E N D O R S E M E N T
[1] The appellant seeks to set aside the judgment of Chadwick J. dated October 14, 2003, on the ground that the trial judge refused to grant an adjournment at the trial because the appellant was not present. He also contested the quantum of damages awarded and the dismissal of his counter-claim.
[2] In May 2003, a trial date was fixed for October 14, 2003 in Ottawa. On October 10, the defendant’s counsel served a motion to be removed as solicitor of record. The next day, he met with his client in Ottawa. At the opening of trial, counsel withdrew the motion to get off the record, but sought an adjournment of the trial for a day given the absence of his client (who lives near Bowmanville, about four hours drive from the Ottawa Court House).
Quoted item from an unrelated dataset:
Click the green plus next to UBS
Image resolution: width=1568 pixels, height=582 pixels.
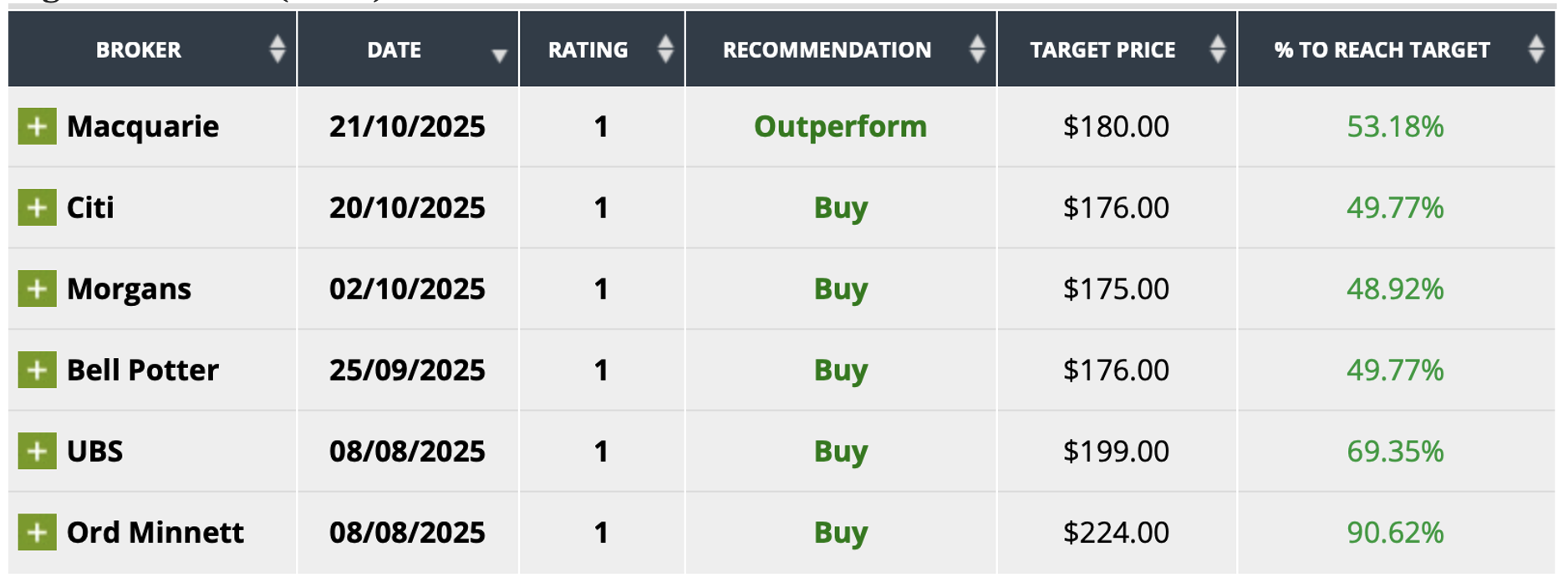(x=37, y=451)
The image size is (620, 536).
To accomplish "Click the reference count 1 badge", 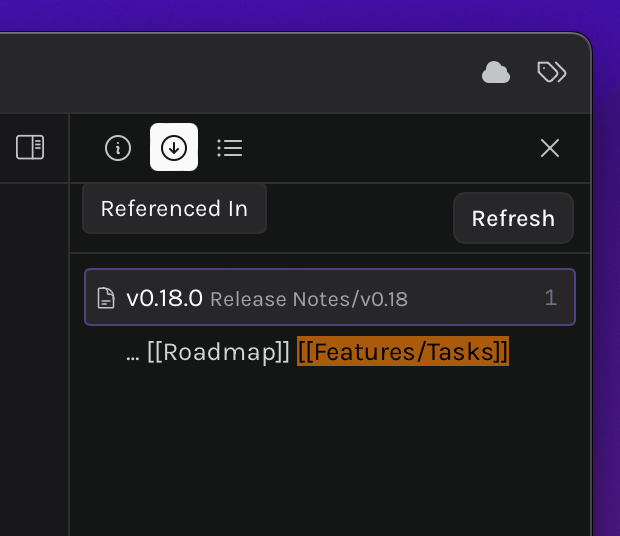I will 551,297.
No evidence was tendered before Chadwick J. to explain why Mr. Werry was not present for trial or prepared for trial and none was tendered here as fresh evidence. There is simply no such explanation.
[3] The trial judge’s decision whether or not to grant adjournment is entitled to considerable deference. He or she must consider the interests of the parties and the interests of the administration of justice in the orderly processing of civil trials on their merits. See Khimji v. Dhanani Estate, [2004] O.J. No. 320 (C.A.). We are satisfied that Chadwick J. took all such interests into account in deciding to deny the adjournment, and particularly given the appellant’s lack of explanation for not being present or prepared for trial, we see no basis for interfering with that decision.
[4] As to the merits of the action and the counter-claim, there was ample evidence before the trial judge to support his decision that the appellant was personally liable and also to support his finding as to the quantum of damages. No evidence was tendered by the appellant on the counter-claim and the respondent answered the allegations in his evidence, in any event. The trial judge was therefore justified in allowing the action and dismissing the counter-claim.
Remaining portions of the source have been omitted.